▸ Data for review
::::::::::
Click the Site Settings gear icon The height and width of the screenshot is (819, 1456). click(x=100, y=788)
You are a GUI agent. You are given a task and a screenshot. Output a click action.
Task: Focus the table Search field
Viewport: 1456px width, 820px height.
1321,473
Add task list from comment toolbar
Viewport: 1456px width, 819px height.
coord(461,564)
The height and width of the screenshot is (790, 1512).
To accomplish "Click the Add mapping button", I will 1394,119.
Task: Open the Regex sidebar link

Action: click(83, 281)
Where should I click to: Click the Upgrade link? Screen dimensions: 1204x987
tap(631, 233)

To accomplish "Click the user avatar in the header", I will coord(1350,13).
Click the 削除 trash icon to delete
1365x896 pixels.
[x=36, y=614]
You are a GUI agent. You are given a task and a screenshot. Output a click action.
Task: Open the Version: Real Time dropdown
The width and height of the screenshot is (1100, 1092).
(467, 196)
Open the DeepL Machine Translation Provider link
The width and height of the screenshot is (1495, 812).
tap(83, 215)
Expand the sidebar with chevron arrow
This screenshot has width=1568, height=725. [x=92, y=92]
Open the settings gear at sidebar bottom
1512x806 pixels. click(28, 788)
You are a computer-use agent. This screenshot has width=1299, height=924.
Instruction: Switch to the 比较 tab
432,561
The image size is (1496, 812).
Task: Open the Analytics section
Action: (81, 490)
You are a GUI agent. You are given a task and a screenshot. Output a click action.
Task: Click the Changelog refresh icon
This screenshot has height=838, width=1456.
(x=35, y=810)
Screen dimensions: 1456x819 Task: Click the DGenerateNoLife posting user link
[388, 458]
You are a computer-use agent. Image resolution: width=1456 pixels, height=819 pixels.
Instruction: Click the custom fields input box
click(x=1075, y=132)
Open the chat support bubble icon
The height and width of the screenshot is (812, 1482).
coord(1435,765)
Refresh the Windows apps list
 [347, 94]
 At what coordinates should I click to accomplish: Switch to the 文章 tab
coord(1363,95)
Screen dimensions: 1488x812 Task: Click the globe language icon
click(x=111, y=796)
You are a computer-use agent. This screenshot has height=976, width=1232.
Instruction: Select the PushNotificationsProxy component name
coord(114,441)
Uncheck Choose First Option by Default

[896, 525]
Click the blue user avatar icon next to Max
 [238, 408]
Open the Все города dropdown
::::::::::
▸ Work to complete
Working from the data above, extract solely the lines from the one containing "Task: Open the Version: Real Time dropdown" through the one containing "has width=1299, height=924.", exactly as they appear, both included.

▸ Result for this task
Task: Open the Version: Real Time dropdown
The width and height of the screenshot is (1100, 1092).
(467, 196)
Open the DeepL Machine Translation Provider link
The width and height of the screenshot is (1495, 812).
tap(83, 215)
Expand the sidebar with chevron arrow
This screenshot has width=1568, height=725. [x=92, y=92]
Open the settings gear at sidebar bottom
1512x806 pixels. click(28, 788)
You are a computer-use agent. This screenshot has width=1299, height=924.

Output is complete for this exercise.